Well the reason we don't have much expertise down here is because the Greens don't want progress do they? They celebrate when we lose our miners to Aussie, and then bitch about the low wages here. Then they sabotage all the work done to get a major like Petrobras to even consider this part of the world with fair weather Iwi and Greenpeace doing their dirty work.
And we don't have the money or the technical expertise to carry out this work because of hypocrites like the Greens who have always stopped any progress on this front. Yet they love high tech mobile phones, and all the trappings of the modern world, while trying to deny progress here. Perhaps they don't like jobs, because then their members would have to get paid work like the rest of us.


Iwi had huge concerns about the Waikato water pipeline to feed water to Auckland and even though there was “consultation” at the time, it wasn’t anywhere near enough “consultation” so Watercare (read Auckland tax payers) “consulted” extensively with local Iwi – (read gave lots more money) and the Waikato Taniwha was eventually appeased, allowing the pipeline to go ahead.

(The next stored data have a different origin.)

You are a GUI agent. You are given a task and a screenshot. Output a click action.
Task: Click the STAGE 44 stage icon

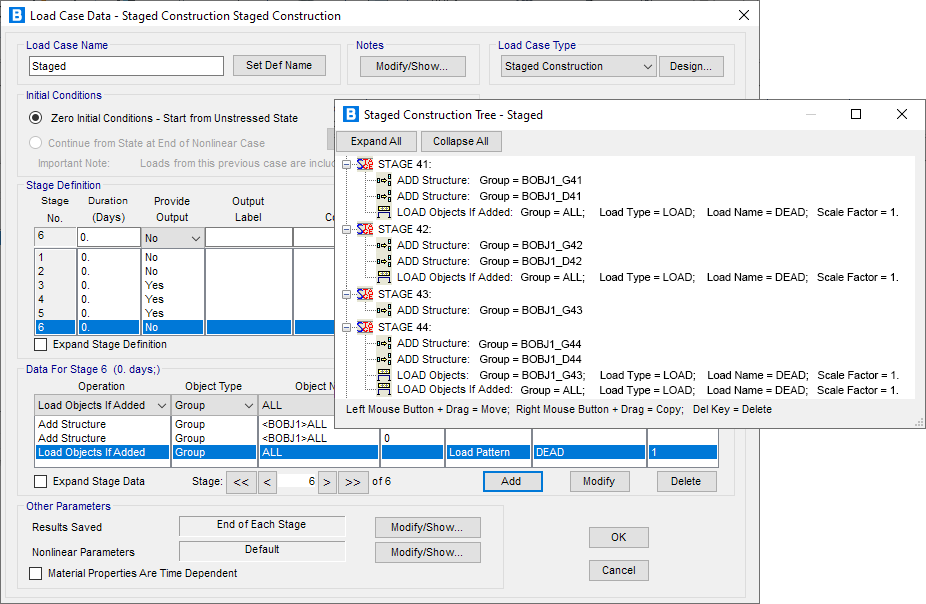tap(365, 327)
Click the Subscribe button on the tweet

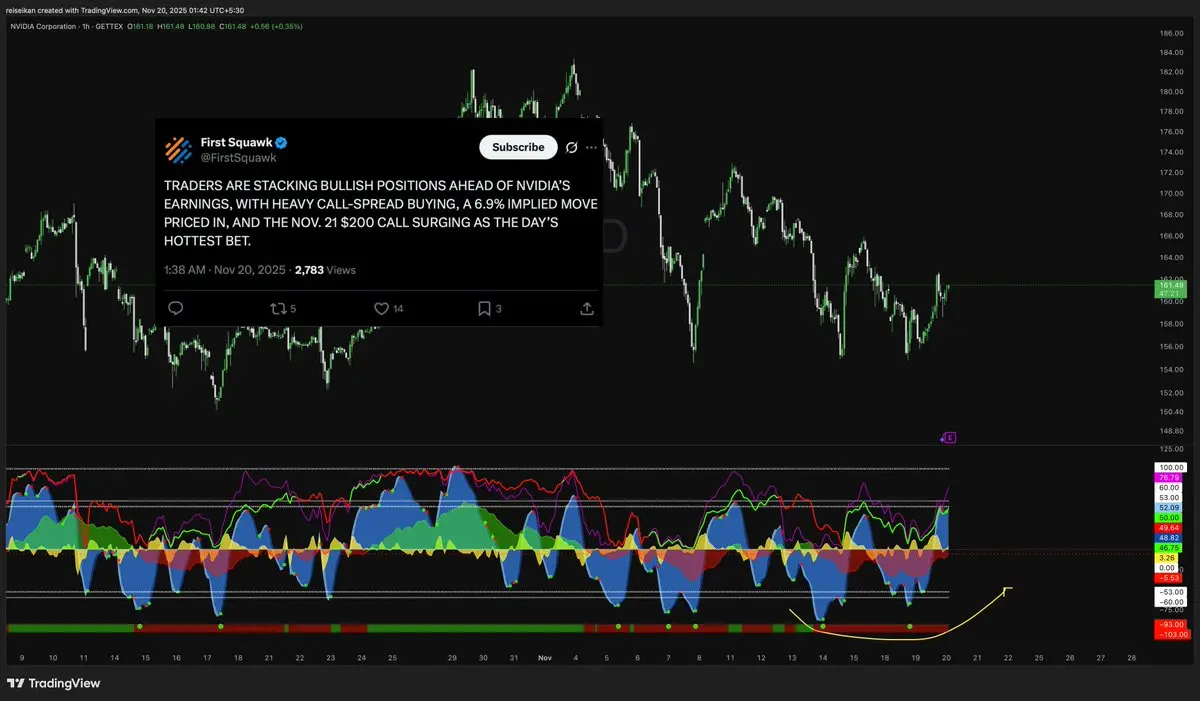tap(518, 147)
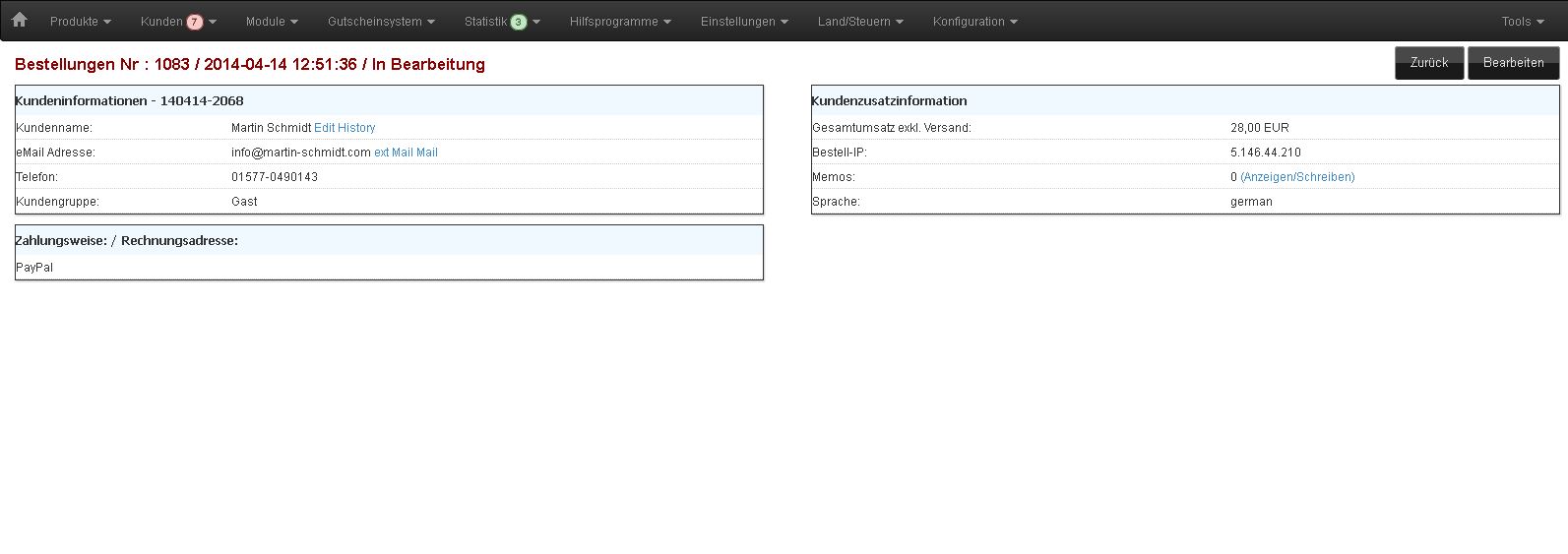This screenshot has width=1568, height=554.
Task: Click the red badge 7 next to Kunden
Action: point(195,22)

Does this sound almost like legalised extortion to anyone else?


Without betraying too many confidences, there is a knack to good/sound successful consultation and it has to do with the methodology deployed. A case study should be conducted by someone looking at the Water Care outcome compared with the Transit NZ outcome, involving the same taniwha in the same location along the same stretch of the Waikato River. The cost difference to get the respective consents was about $5mil.


And did the IRD get any of this taniwha income? And did any poor Maori member get a single cent of that money, or did it go to the Mugabe like dictators running these Maori "Trusts" ( what a misnomer! )
Perhaps The Doctor could enlighten us on this matter?

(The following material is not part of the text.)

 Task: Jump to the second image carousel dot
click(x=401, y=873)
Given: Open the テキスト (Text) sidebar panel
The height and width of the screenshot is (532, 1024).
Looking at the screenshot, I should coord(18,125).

This challenge of the exploratory license is driven by nothing more than 'ignorant, ideological obstructive drivel'.
Hopefully we have a Judge, intelligent enough to recognise the case as such, and throw it out of court; awarding damages against the perpetrators for wasting the courts time.


if we don't get the oil and gas out in years to come i predict a large nation eg china will come down and get it themselves and what will we be able to do.


Gerry Brownlee has failed in his duty as Minister, the Court should reflect this.